Still on something of a high after listening to Benjamin Grosvenor’s scintillating
account of the Shostakovich 2nd Piano Concerto on Saturday’s Last
Night of the Proms in London, I must admit I found it a little difficult coming
back down to earth and hearing it again less than 48 hours later in the very
different environment of Singapore’s Yong Siew Toh Conservatory. However, Mervyn Lee’s performance of the 1st
movement at Monday’s Noon Recital was in every respect a very different
creature, even if the audience was, per
capita, almost as boisterous. Lee
may have lacked the razor sharp wit and impish humour of his English
counterpart, but he lacked for nothing in his crisp and agile fingerwork or in his
insouciant fluency over the keyboard.
What made this such a different performance was the fact that it was in
a two-piano version, in which guise the work takes on a wholly different hue; without
Shostakovich’s delicate and incisive orchestration, it all becomes inevitably heavier
and more solid. With Teh Jiexiang as the
second pianist, the performance treated the work as a fully-fledged duet with
no sense of a soloist/accompanist relationship, more a pairing of equals who,
as a duet team, worked absolutely perfectly together. This was a committed and intelligent performance,
Lee relishing the frequent excursions into the stratospheric register of
the piano while Teh had an almost instinctive sense of the conversational
aspects of the writing. I have to say, I
enjoyed it almost as much as I did the London version, even if the occasion felt a little less celebratory.
Celebration, wit and humour were certainly to be found in this recital, even if the perpetrator
looked for all the world as if he had just made his way up from the boiler room;
I would not have been surprised to see him wipe his hands on a piece of cotton
waste before settling down to play. But
for all his drab and crumpled appearance, Bagaskoro Byar Sumirat brought a real
breath of fresh, spring air to his account of the Francaix L’horloge de flore. He had a
hard job in front of him. This is one of
my absolute favourite pieces – one of those eight I would have to take to that
mythical desert (if CD-player enhanced) island – and I have heard just about
every oboist of note perform it. Like
the Shostakovich it certainly loses something without the orchestral accompaniment
(although that was in no way the fault of Low Shao Ying who managed the piano
reduction with great skill) but the frequent shifting of moods, from the
reflective to the obscenely jaunty, were splendidly handled, little touches of
interpretative wit added to give real sparkle to a delightful and utterly
captivating performance. Certainly this extremely
confident young Indonesian oboist is a player to watch, so clearly at home is he on
his instrument and so natural his musicianship.
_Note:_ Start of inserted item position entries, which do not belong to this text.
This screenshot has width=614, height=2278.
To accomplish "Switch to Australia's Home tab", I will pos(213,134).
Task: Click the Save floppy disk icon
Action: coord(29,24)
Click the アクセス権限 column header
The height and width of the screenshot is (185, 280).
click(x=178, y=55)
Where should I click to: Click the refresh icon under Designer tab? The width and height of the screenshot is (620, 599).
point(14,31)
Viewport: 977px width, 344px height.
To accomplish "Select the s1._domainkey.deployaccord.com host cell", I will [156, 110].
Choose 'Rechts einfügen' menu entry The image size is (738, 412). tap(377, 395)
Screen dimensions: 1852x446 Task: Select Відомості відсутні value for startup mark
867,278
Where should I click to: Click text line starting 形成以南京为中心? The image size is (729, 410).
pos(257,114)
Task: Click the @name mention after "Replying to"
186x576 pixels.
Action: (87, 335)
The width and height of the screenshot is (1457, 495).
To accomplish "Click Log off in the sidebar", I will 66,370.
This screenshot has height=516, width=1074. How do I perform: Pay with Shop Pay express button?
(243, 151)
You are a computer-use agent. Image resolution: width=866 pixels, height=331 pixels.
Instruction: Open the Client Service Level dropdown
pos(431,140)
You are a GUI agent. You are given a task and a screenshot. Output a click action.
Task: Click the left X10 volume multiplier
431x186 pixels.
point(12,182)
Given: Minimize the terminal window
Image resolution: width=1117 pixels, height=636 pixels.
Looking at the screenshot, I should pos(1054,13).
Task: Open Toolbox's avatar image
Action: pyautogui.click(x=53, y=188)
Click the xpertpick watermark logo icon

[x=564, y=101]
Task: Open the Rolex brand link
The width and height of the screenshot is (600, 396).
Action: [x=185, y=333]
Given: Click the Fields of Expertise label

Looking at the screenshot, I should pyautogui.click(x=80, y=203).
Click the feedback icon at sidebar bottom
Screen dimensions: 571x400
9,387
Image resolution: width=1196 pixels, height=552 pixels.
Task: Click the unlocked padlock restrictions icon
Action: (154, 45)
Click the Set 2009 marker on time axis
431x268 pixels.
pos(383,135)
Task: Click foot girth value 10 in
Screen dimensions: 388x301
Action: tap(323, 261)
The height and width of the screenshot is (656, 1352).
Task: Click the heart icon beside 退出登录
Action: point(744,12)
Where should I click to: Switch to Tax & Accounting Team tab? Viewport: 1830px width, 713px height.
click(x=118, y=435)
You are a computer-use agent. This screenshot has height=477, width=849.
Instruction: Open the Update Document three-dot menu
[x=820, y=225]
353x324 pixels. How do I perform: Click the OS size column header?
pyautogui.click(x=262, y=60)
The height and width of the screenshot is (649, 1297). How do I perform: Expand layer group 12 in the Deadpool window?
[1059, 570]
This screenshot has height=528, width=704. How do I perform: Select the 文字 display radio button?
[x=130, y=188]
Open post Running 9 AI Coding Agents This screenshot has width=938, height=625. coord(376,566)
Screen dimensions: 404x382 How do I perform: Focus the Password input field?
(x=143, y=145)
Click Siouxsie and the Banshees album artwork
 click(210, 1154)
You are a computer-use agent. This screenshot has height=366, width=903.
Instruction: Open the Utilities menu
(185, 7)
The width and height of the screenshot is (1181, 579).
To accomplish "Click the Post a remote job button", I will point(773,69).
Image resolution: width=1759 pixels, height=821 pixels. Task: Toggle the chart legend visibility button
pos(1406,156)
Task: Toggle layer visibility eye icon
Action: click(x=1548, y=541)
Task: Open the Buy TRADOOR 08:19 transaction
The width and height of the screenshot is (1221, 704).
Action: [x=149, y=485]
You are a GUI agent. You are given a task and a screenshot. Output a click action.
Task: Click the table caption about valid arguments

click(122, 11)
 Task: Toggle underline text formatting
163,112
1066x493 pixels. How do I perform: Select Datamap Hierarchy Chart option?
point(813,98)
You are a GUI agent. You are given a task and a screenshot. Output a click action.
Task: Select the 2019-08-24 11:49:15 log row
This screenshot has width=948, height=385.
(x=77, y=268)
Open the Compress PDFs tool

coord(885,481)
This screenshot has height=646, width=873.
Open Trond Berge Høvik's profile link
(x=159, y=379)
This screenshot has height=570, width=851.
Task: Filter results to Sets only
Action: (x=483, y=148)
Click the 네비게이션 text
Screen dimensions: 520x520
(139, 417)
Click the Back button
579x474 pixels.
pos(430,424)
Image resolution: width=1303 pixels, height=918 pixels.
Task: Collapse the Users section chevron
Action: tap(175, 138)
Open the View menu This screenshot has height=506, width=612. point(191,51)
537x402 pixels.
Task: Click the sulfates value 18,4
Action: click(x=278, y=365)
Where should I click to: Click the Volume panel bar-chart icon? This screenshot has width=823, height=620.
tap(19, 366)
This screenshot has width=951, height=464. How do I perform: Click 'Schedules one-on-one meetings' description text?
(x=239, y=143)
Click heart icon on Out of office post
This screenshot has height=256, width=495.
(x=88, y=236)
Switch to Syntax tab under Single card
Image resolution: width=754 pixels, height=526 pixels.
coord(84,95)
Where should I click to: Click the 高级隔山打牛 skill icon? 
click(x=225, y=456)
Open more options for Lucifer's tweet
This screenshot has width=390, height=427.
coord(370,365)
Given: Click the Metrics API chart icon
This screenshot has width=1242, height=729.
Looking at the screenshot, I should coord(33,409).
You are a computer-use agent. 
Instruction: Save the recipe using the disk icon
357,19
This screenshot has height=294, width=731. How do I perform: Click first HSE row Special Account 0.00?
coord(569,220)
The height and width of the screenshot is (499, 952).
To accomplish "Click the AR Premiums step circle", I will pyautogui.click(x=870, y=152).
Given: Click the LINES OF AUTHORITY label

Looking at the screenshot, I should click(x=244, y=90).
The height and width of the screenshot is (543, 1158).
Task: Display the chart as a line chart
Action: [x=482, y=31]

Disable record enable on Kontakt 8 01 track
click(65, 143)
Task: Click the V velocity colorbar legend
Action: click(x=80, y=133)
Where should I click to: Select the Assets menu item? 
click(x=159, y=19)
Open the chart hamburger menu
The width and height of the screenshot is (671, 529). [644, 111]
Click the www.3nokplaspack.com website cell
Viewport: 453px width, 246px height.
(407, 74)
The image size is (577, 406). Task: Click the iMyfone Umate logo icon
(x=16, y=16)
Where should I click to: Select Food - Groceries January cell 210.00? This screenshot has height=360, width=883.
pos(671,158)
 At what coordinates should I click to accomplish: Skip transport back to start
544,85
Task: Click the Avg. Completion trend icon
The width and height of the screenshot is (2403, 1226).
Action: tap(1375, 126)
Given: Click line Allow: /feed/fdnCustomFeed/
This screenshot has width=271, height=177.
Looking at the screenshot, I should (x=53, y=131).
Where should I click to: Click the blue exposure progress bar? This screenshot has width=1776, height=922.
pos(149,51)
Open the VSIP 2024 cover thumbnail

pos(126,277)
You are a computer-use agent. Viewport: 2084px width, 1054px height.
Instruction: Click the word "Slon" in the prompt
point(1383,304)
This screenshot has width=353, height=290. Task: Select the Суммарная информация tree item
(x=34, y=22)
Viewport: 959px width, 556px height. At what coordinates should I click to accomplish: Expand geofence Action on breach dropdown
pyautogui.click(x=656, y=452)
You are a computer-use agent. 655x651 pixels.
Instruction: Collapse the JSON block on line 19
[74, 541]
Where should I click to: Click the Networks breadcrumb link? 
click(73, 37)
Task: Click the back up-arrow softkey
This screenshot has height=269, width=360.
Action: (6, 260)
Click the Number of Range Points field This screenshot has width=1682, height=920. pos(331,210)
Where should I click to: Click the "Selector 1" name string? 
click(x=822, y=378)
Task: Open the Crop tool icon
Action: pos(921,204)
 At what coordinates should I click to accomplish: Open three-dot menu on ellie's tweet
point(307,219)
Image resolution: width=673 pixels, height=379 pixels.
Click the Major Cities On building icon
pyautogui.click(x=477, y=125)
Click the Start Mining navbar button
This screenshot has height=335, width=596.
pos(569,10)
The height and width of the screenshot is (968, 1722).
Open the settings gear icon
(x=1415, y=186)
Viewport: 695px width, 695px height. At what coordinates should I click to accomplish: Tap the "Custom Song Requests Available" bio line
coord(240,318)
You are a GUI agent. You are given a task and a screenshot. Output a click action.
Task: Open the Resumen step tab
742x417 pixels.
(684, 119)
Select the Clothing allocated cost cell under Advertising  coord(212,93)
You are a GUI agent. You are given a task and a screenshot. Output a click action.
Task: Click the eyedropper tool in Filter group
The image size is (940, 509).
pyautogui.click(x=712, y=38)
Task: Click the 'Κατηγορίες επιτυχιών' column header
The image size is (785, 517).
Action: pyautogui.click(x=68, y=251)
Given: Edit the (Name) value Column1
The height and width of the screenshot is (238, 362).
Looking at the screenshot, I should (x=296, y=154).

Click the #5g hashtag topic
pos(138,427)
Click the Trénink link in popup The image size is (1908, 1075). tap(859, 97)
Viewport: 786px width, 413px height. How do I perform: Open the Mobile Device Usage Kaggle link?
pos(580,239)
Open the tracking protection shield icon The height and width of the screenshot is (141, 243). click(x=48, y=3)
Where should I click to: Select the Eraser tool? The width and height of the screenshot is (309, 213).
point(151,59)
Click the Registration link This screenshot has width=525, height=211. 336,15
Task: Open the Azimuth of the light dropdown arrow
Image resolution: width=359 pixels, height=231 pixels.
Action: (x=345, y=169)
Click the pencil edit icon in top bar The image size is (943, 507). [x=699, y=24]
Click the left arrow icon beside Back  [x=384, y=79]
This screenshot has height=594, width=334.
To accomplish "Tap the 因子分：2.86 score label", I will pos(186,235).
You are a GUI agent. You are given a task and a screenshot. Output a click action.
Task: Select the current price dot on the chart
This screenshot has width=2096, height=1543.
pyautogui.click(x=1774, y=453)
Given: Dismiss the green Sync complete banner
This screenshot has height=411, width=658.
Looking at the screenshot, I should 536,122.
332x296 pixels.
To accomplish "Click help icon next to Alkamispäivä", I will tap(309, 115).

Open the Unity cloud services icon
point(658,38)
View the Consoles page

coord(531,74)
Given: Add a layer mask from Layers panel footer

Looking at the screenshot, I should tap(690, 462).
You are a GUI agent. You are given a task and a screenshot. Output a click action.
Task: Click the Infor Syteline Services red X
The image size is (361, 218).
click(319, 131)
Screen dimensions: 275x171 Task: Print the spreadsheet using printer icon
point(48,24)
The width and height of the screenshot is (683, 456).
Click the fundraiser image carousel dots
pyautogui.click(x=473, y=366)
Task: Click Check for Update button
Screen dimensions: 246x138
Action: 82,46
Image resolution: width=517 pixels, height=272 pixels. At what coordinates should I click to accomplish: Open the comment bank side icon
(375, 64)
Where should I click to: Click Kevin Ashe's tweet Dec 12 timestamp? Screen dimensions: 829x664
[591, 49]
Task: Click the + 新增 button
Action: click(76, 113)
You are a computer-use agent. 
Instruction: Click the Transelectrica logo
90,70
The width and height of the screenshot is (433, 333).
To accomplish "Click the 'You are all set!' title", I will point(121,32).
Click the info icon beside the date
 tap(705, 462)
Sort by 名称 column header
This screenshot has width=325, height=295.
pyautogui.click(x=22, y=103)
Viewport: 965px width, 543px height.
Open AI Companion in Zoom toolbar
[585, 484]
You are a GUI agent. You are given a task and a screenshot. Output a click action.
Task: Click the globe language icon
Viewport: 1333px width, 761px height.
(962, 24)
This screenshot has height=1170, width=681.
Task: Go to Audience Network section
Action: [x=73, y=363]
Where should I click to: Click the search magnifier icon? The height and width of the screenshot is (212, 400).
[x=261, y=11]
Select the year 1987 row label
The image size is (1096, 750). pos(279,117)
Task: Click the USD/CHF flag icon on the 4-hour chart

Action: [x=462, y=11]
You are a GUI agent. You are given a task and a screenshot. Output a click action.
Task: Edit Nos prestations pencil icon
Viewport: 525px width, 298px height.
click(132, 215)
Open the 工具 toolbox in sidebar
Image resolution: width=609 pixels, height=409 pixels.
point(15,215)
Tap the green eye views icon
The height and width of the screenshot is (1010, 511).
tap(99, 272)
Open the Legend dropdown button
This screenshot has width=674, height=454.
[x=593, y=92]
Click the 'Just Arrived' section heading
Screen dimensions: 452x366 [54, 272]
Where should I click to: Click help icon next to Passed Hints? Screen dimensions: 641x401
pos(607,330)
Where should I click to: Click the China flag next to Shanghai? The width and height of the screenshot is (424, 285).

Faced with the daunting Chaconne from Bach’s unaccompanied Violin
Partita in D minor, Hsieh Yu-Ling showed supreme confidence; as well she might,
her astounding technical command was more than up to the monumental demands of
this celebrated solo piece and she delivered it with great flair and not inconsiderable
virtuosity. She produced a gorgeous tone
and made much of the opportunities the music had for dynamic display, even if
she tended to throw all her coals on to the fire too early, leaving little left
to give impact at the end. True, it
often forgot to be a Chaconne, and turned itself eagerly into a Toccata, and
the lack of that measured tread robbed this work of much of its inherent
brilliance. But as a performance this
was dazzling.
By choosing two little known and technically undemonstrative pieces, the
Ukrainian violinist Orest Smovzh showed a wonderful contempt for the lure of
virtuoso display. Joachim’s Romance is a thoroughly forgettable and
largely unexceptional piece that, as Joachim intended it, is designed to
display poise and discretion from the player, both of which Smovzh
unquestionably possessed. He also showed
an intelligent approach to the style, keeping his vibrato tight and restrained
as we know Joachim did when playing the piece, and avoiding excess of
sentimentality. The real joy of his
performance, however, came with his magical account of the last two movements
of Britten’s early Suite Op.6. Inhabiting that somewhat elusive
territory between the English pastorale of Vaughan Williams and the more
desolate East Anglian music of Peter
Grimes, Smovzh found for the “Lullaby” (a piece I have seen described,
fittingly, as “vulnerable”) the ideal balance, evoking neither excessive tranquillity
nor desolation, but a neatly poised, beautifully understated line above Ge
Xiaozhe exquisite piano accompaniment.
The “Waltz” is perhaps an even more difficult piece to come to terms
with. Best described as a Viennese Waltz
performed by celebrating Morris-men with foaming tankards of ale to hand which they drain
as the piece proceeds, he caught the mood perfectly, turning the occasional bucolic
outbursts fluidly back into Britten’s sparse harmonic idiom. This was musicianship of the very highest order
put at the service of music which many violinists avoid; for them the rewards seem
slight, but given such musically informed and technically accomplished playing,
in Orest Smovzh the music has found an exceptionally perceptive and compelling performer. And that's as good a cause for celebration as any music lover could wish for.